3 - Pour gagner en légitimité scientifique, il faut cependant aller assez loin dans le détail. Le Nombre ne doit pas surgir du néant ; on suggérera de le faire précéder ou suivre d’une série d’autres données, supposées connues de tous, à partir desquelles le Nombre a pu être estimé. Pour cela, la méthode des « sous-ensembles » ou des « populations mères » reste la meilleure : on évaluera le nombre d’intégristes à partir du nombre de musulmans pratiquants ; pour estimer le nombre de musulmans, on se référera au nombre de personnes d’origine étrangère, en sélectionnant si possible certaines nationalités. Il n’est bien sûr pas interdit d’ajouter toute autre donnée « exotique » susceptible d’améliorer la précision de l’estimation (nombre de « convertis » ou de « clandestins »), qu’on évaluera elle-même en respectant les deux premiers principes susmentionnés ;

4 - Le Nombre doit enfin être médiatique, suffisamment élevé pour justifier qu’on l’exhibe : ne pas hésiter à franchir la barre des 10’000 pour un phénomène « marginal » ou une petite population, de plusieurs centaines de milliers ou millions pour des populations plus importantes ou des phénomènes de plus grande ampleur.

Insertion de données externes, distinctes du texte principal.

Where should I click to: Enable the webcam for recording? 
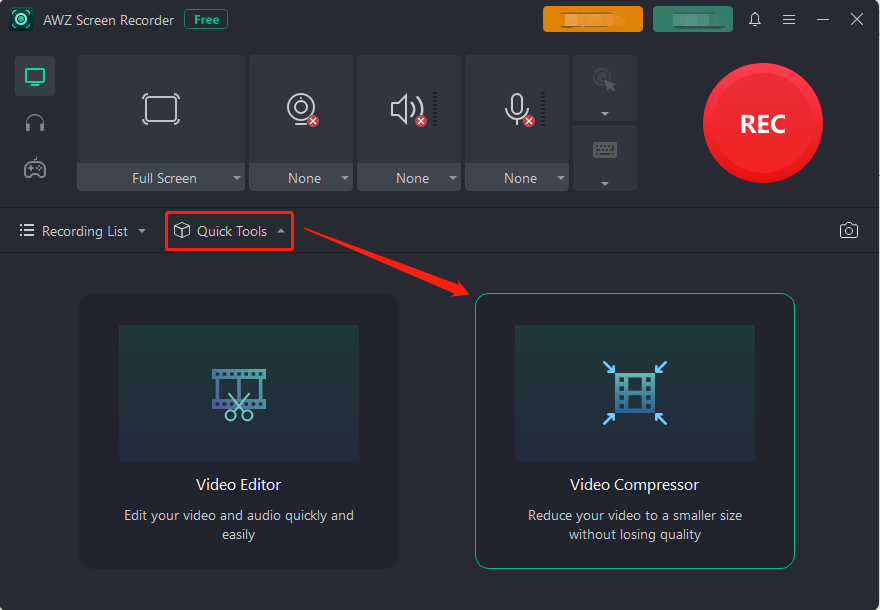[300, 108]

Ces principes sont bien évidemment applicables à n’importe quelle estimation, pourvu que le sujet soit d’actualité ou fasse figure d’enjeu de société. J’attends donc avec impatience celle du nombre de « clandestins musulmans intégristes et délinquants », de préférence « pédophiles ». A vos calculettes !

 

France-Line Mary, sociologue et démographe
Université Paris V et CNRS/Cesdip

 

(1) Haut Conseil à l’Intégration, L’intégration à la Française, Paris, R. Laffont, 1993 (Collection 10-18) : « e problème particulier de l’Islam », 98-99.

(2) M. Tribalat, Faire France, une enquête sur les immigrés et leurs enfants, Paris, La Découverte, 1995 : chapitre IV, « pratiques religieuses, l’Islam en France », 91-111.

(3) C. Barthélémy, M.-B. Laugier, C. Lochon, « L’Islam en Europe », Les dossiers du Secrétariat pour les Relations avec l’Islam, mars 1996, n° 1, nouvelle série : chapitre sur « la France », 26-30.

(4) INSEE, Portrait social : les étrangers en France, Paris, INSEE, 1994 (Contours et Caractères), p. 25 et 29.